Un exemple concret (ci-contre) qui joint l’utilisation de ECDH et de ECDSA est le certificat SSL de certains sites web, tels que celui de Gmail. Notons que pour ce dernier, le protocole d’échange de clés est ECDHE, une variante de ECDH où les secrets choisis par les deux entités communicantes sont éphémères (d’où le “E” rajouté à l’accronyme), c’est-à-dire utilisés que temporairement, par exemple pour une seule session de communication. Ce choix permet ainsi de fournir une confidentialité persistante (forward secrecy en anglais) : même si un adversaire retrouve les secrets éphémères d’une session compromettant ainsi les communications correspondantes, il ne sera pas capable de compromettre les communications d’une session antérieure.
Les points négatifs de l’ECC
Ce n’est malheureusement pas tout rose dans le monde des courbes elliptiques. Plusieurs questions et doutes mis en avant ont énormément retenu les industriels de se lancer dans l’aventure ECC.
L’élément déclencheur a été l’histoire avec Dual_EC_DRBG (Dual Elliptic Curve Deterministic Random Bit Generator), algorithme qui génère des nombres aléatoires en se basant sur les mathématiques des courbes elliptiques. Le problème est que cet algorithme, standardisé par le NIST et promu par la NSA,ne semble pas être si aléatoire que cela. Il semblerait en effet que la séquence de nombres renvoyés par l’algorithme pourrait être complètement prédite par une personne connaissant certains paramètres secrets de la courbe elliptique (cf. ce post pour des détails plus techniques sur les vulnérabilités de Dual_EC_DRBG) : dans le jargon, c’est ce que l’on appelle une backdoor. Que cet algorithme ait été écrit spécifiquement avec cette backdoor ou pas ne change pas la puissance des mathématiques sur les courbes elliptiques ; cela soulève plutôt des questions sur les processus de standardisation des courbes elliptiques pour la cryptographie.

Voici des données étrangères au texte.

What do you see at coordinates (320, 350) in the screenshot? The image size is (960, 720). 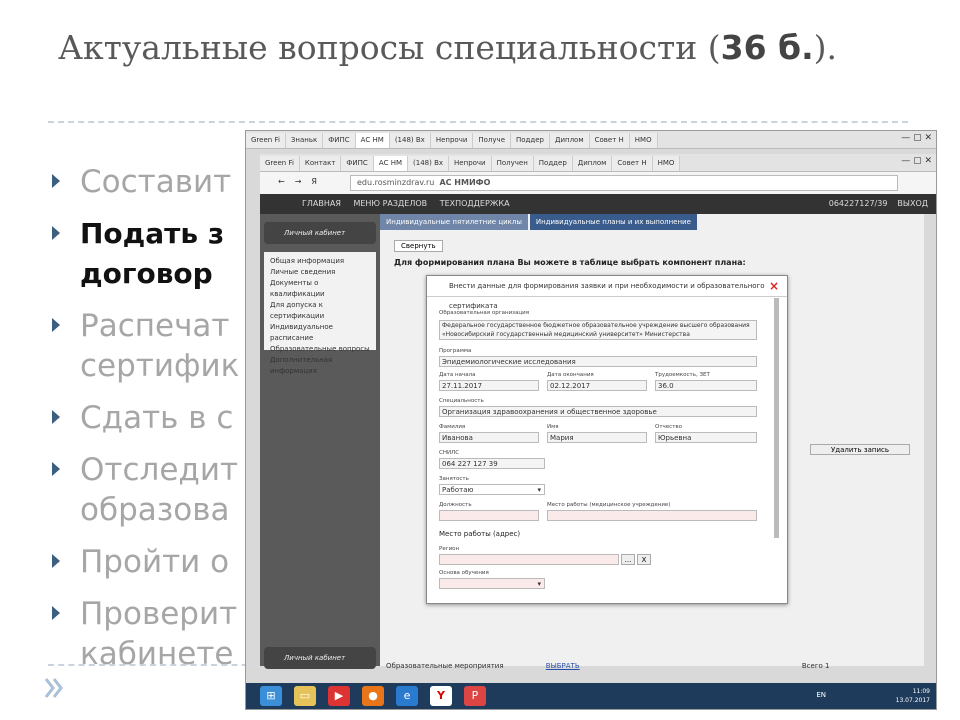 I see `sidebar-item: Образовательные вопросы` at bounding box center [320, 350].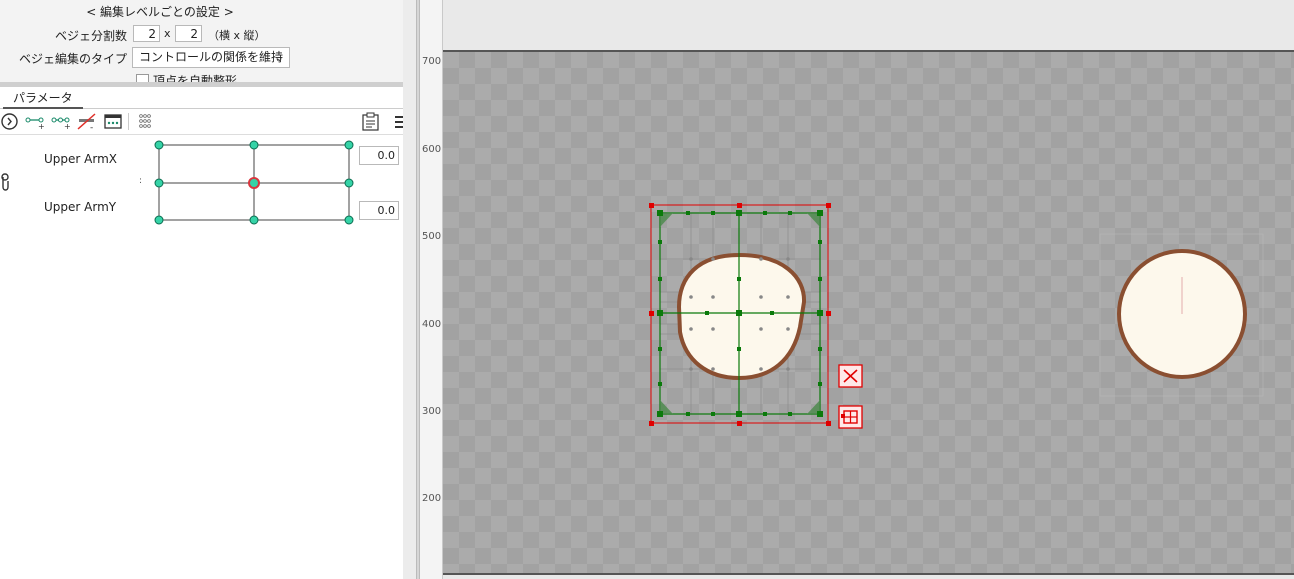  I want to click on divisions-suffix: （横 x 縦）, so click(237, 36).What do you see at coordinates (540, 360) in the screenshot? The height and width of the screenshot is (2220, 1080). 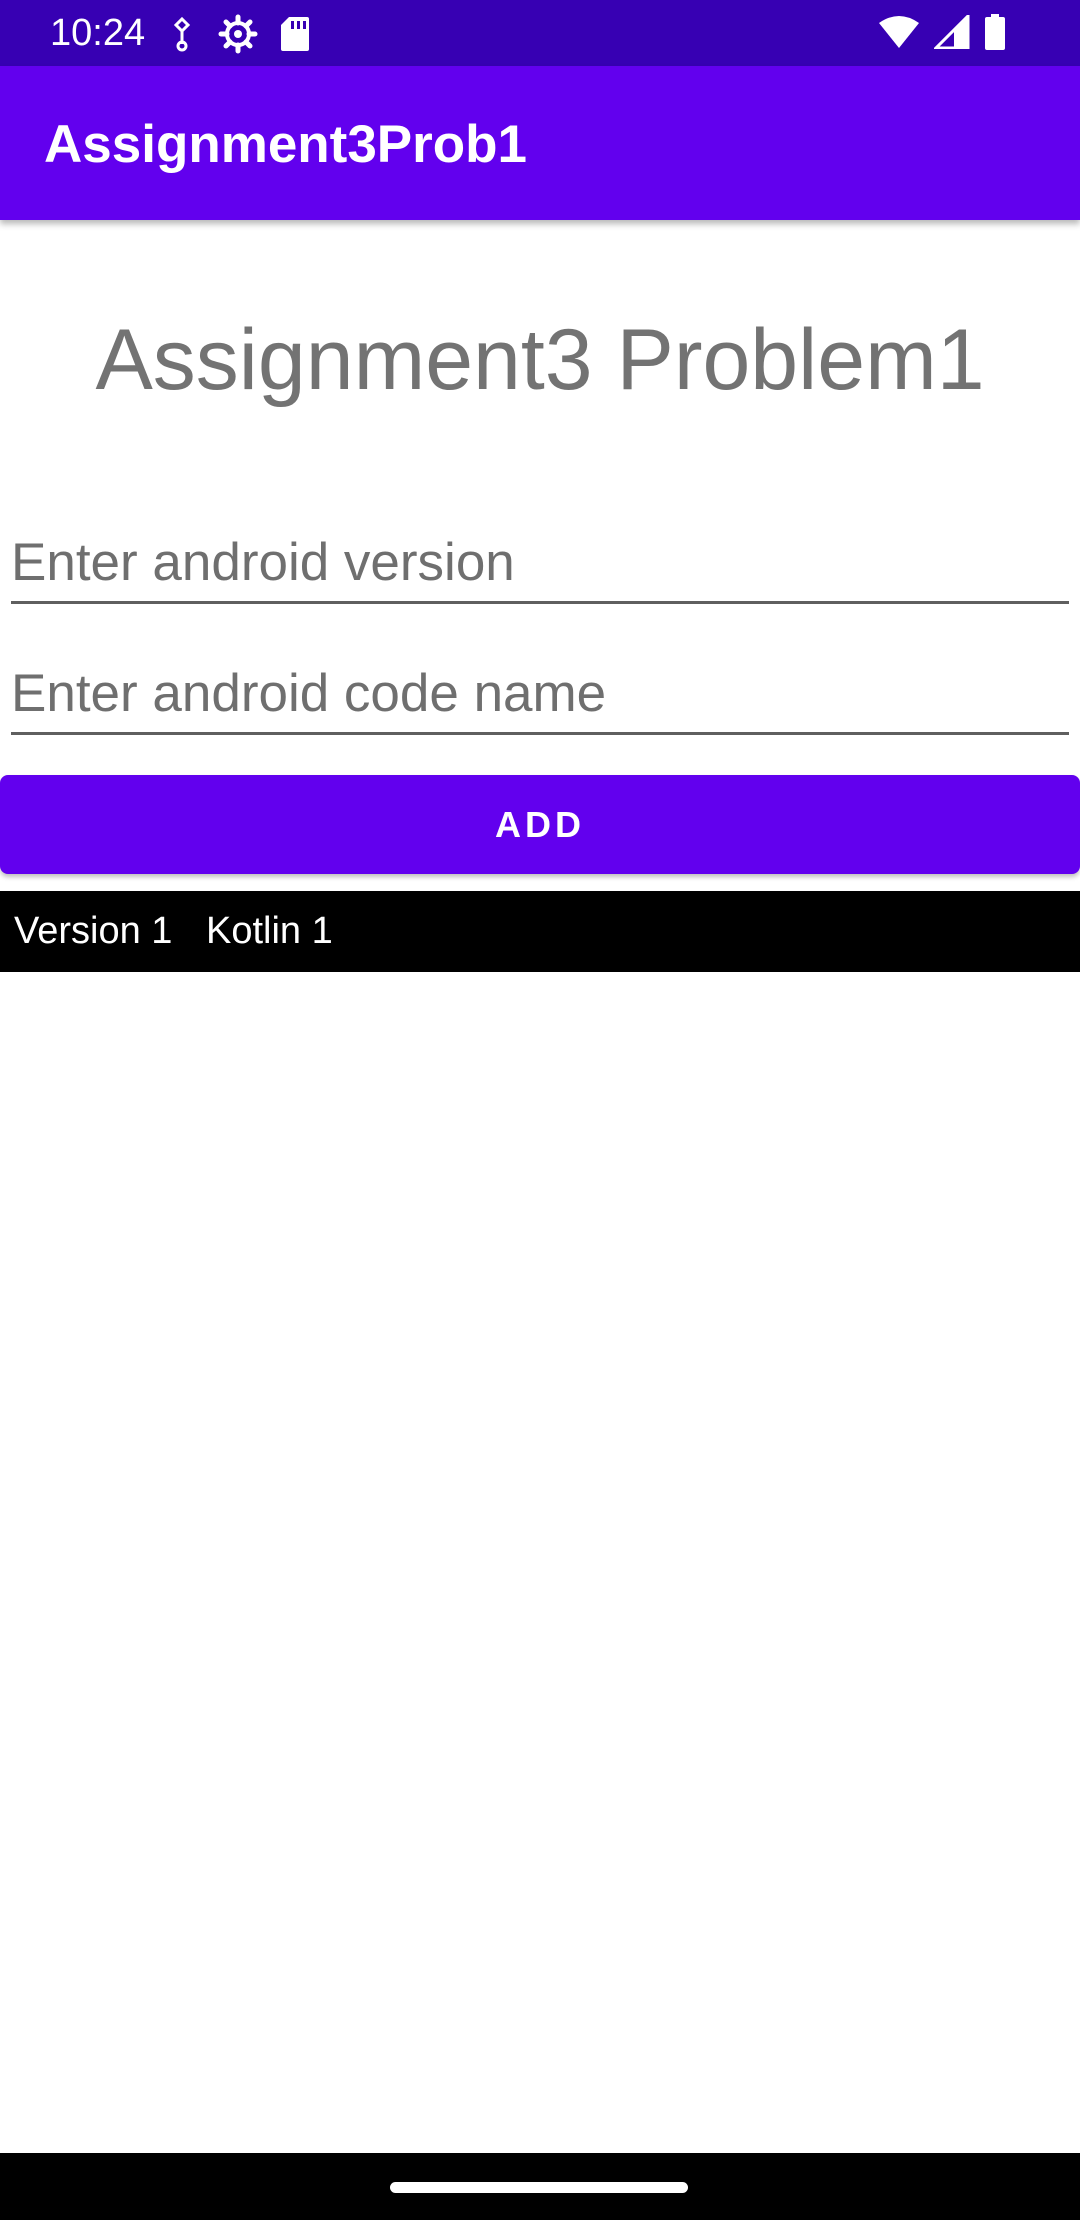 I see `page-heading: Assignment3 Problem1` at bounding box center [540, 360].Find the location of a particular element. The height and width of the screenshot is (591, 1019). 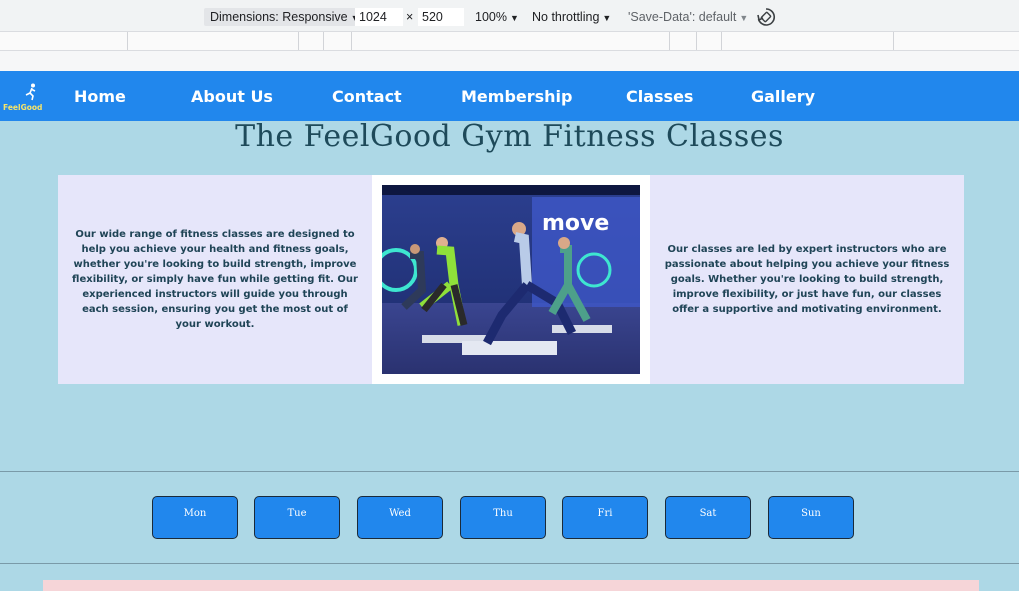

zoom-label: 100% is located at coordinates (491, 17).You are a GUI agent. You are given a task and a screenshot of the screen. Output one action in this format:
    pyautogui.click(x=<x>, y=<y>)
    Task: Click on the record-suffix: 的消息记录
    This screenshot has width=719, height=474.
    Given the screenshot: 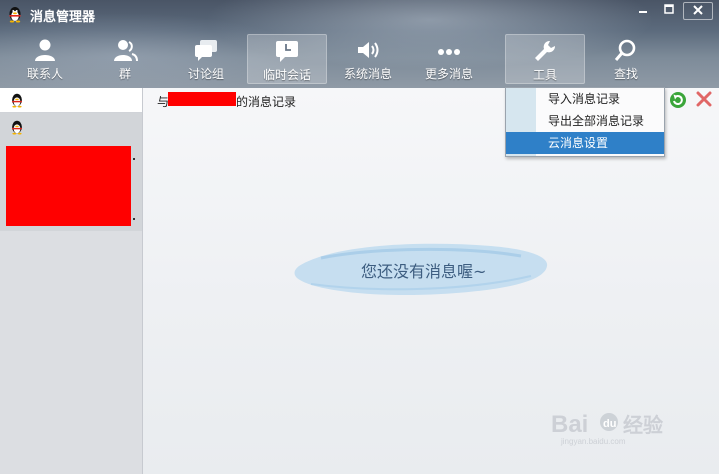 What is the action you would take?
    pyautogui.click(x=266, y=102)
    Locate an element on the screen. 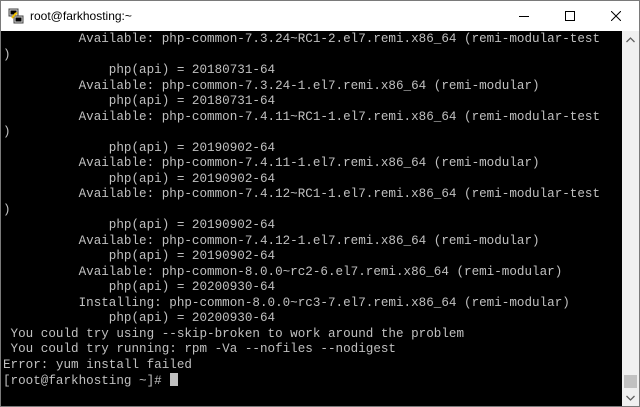 This screenshot has height=407, width=640. title-bar: root@farkhosting:~ is located at coordinates (320, 16).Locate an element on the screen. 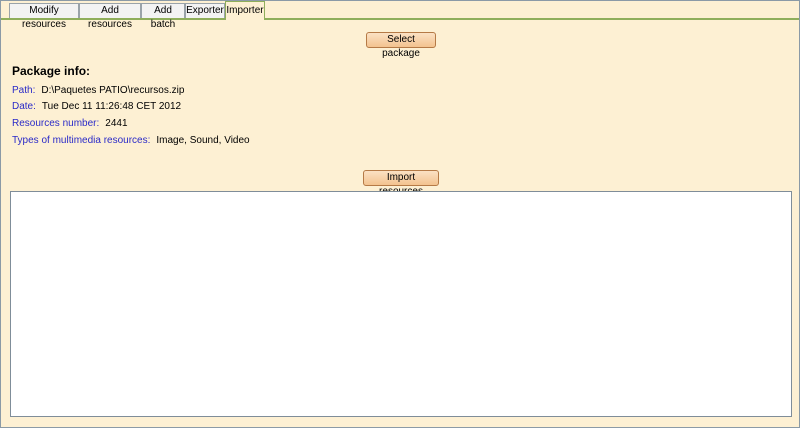 The image size is (800, 428). types-label: Types of multimedia resources: is located at coordinates (82, 140).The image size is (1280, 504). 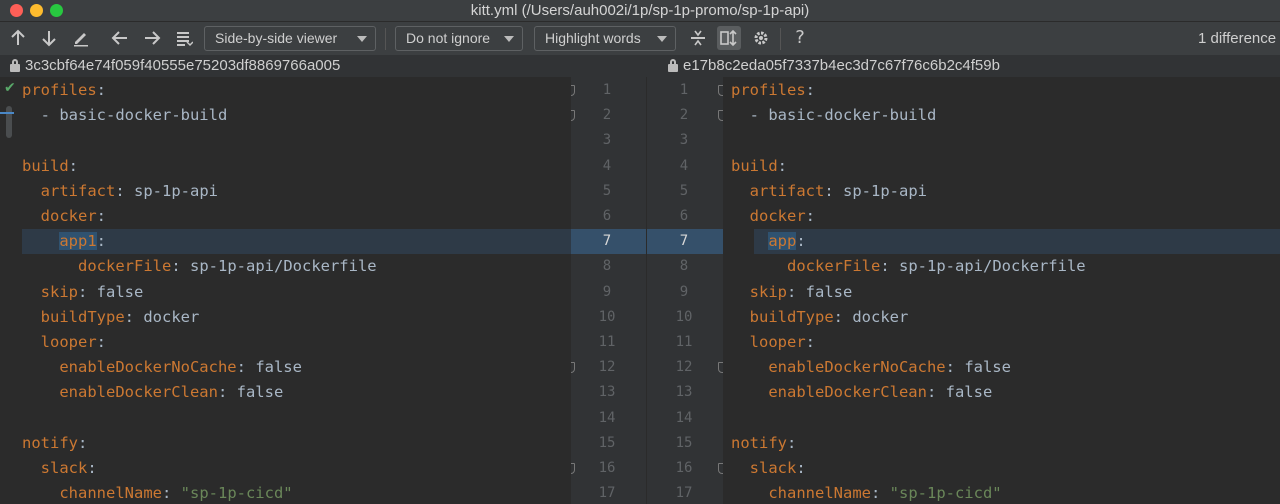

Cette histoire a créé une atmosphère de méfiance au sein de la communauté cryptographique vis-à-vis du NIST. Même si aucune nouvelle faille ou backdoor n’a été trouvée jusqu’à présent pour les courbes standardisées par le NIST, les cryptographes recommandent d’en utiliser d’autres, telles que celle de Dan Bernstein, ou encore celles de Paulo Baretto et al. Malheureusement, ces courbes elliptiques non-conventionnelles vont mettre beaucoup de temps à être acceptées et utilisées à grande échelle.
Que retenir de l’ECC?
La cryptographie sur courbes elliptiques est l’une des plus puissantes techniques dans le domaine. Grâce à ses petites longueurs de clés, leur stockage peut se faire dans des environnements limités (p.ex. les tags RFID des passeports biométriques) et les calculs sont exécutés plus rapidement qu’avec de la cryptographie classique telle que RSA, tout en assurant un haut niveau de sécurité. L’ECC se montre donc très prometteuse pour le futur, malgré les doutes soulevés par la communauté cryptographique vis-à-vis des recommandations et standards du NIST à son sujet.